Data in this exercise Start Marker
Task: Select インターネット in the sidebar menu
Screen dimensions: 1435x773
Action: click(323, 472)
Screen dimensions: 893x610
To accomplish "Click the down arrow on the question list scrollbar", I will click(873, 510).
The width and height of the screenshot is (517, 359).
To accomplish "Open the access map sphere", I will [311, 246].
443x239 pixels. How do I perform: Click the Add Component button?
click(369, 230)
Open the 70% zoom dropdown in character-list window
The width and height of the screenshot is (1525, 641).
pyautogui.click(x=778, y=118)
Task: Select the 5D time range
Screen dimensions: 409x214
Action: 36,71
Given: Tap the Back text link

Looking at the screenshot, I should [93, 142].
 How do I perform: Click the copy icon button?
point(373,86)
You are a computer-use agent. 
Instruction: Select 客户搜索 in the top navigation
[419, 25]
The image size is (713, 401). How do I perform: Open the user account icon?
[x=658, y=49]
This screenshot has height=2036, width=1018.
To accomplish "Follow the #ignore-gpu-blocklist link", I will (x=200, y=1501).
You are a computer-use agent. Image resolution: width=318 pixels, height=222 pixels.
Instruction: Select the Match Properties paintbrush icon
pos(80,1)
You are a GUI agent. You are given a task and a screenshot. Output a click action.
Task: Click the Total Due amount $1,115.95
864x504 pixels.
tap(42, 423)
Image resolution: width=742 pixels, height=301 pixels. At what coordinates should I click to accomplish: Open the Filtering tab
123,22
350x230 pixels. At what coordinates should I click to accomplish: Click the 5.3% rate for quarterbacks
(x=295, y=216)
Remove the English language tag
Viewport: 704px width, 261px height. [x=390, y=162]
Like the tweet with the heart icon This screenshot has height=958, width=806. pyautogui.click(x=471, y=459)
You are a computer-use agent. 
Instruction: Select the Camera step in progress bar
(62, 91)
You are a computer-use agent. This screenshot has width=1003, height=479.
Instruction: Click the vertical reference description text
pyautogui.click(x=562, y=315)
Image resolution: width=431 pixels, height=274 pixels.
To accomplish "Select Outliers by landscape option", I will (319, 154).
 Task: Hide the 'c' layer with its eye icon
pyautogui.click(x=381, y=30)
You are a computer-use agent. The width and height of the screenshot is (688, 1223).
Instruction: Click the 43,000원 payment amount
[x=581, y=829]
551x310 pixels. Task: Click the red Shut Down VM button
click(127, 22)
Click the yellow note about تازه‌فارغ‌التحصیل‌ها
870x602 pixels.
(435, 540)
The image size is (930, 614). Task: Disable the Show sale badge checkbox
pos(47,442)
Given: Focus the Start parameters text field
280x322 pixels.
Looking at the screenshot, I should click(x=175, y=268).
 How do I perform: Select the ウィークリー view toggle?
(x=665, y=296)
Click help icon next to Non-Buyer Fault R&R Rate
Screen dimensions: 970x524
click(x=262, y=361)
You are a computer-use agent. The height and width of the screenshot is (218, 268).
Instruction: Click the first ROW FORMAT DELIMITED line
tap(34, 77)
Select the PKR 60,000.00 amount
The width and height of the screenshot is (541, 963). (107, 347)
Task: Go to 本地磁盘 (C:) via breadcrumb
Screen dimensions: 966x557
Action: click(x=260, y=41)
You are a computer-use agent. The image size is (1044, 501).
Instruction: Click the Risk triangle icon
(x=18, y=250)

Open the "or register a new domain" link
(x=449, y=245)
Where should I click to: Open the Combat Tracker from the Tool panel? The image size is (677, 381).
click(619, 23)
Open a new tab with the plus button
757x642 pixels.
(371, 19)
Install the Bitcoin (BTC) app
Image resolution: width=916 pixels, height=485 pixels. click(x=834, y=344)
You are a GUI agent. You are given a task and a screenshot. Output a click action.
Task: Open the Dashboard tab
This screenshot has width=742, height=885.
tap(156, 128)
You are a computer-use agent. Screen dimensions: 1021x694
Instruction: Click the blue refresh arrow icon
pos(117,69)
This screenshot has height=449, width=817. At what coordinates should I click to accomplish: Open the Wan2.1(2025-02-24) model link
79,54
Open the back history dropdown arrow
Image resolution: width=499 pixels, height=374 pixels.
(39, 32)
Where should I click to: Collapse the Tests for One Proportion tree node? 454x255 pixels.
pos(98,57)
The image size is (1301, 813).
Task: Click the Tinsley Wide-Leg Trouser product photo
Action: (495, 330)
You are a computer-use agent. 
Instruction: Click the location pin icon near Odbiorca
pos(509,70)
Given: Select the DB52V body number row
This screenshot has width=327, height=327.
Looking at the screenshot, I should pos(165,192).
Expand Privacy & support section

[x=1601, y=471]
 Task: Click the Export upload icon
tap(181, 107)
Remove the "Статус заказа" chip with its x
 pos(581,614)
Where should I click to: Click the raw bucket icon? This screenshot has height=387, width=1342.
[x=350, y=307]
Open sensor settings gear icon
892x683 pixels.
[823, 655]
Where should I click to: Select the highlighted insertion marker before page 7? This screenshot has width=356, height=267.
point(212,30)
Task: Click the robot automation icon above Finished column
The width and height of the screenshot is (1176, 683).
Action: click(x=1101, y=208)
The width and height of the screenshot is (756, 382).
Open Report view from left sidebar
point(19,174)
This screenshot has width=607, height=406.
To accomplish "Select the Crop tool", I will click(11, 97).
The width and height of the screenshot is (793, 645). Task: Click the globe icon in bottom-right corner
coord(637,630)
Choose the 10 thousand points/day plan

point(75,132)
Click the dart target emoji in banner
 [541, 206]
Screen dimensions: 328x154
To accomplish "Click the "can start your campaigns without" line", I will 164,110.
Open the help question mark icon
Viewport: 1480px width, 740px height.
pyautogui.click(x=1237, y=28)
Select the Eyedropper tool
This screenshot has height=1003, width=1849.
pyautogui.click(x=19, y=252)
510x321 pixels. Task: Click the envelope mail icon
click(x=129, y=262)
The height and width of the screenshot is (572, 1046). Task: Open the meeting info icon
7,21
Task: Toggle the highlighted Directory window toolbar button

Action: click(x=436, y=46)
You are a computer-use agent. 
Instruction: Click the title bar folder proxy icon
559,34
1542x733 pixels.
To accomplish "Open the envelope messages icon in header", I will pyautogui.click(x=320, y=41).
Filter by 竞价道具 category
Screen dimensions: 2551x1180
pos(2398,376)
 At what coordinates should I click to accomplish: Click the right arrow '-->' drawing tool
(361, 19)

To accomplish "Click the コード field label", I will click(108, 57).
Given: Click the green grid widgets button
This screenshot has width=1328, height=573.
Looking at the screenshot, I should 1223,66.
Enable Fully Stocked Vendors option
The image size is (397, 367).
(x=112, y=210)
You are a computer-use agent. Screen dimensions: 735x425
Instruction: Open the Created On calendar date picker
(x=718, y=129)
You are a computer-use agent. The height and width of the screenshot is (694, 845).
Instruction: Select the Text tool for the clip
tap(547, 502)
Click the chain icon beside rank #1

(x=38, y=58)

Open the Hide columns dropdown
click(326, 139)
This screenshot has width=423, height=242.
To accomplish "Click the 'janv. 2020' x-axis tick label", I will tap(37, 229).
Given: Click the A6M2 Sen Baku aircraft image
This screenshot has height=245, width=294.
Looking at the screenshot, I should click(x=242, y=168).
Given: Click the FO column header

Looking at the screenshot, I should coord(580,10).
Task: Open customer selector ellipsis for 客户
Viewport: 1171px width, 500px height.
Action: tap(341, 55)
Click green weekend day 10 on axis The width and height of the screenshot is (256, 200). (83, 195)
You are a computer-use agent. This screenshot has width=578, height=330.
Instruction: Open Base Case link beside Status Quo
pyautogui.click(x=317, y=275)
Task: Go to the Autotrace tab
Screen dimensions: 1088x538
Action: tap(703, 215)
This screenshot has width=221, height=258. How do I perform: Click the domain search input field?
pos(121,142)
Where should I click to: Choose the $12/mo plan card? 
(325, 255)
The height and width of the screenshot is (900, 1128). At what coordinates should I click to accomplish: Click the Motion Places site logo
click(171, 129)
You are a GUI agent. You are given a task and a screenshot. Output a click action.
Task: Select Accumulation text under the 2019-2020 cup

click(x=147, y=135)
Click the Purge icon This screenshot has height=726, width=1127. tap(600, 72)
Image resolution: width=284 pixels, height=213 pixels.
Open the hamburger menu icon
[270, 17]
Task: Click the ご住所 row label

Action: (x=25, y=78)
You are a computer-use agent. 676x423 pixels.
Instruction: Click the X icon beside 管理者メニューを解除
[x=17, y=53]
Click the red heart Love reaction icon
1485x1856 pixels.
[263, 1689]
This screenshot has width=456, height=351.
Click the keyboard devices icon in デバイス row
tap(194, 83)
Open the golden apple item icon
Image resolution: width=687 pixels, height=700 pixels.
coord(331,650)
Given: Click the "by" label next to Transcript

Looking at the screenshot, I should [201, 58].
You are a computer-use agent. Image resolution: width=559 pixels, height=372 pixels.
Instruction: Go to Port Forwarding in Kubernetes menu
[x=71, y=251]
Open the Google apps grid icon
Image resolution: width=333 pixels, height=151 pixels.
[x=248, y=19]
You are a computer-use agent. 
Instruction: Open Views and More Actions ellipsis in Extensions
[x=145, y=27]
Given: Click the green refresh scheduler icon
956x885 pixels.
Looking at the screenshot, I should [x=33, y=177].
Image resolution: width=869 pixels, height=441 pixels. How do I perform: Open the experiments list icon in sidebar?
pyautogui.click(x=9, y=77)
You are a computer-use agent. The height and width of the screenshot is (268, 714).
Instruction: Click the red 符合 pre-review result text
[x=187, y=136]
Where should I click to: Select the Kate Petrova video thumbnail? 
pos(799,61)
Data in this exercise End Marker
Assignment
Could you copy every line in the records that holds "axis"?

Reply to the exercise
To accomplish "Click the 'janv. 2020' x-axis tick label", I will tap(37, 229).
Click green weekend day 10 on axis The width and height of the screenshot is (256, 200). (83, 195)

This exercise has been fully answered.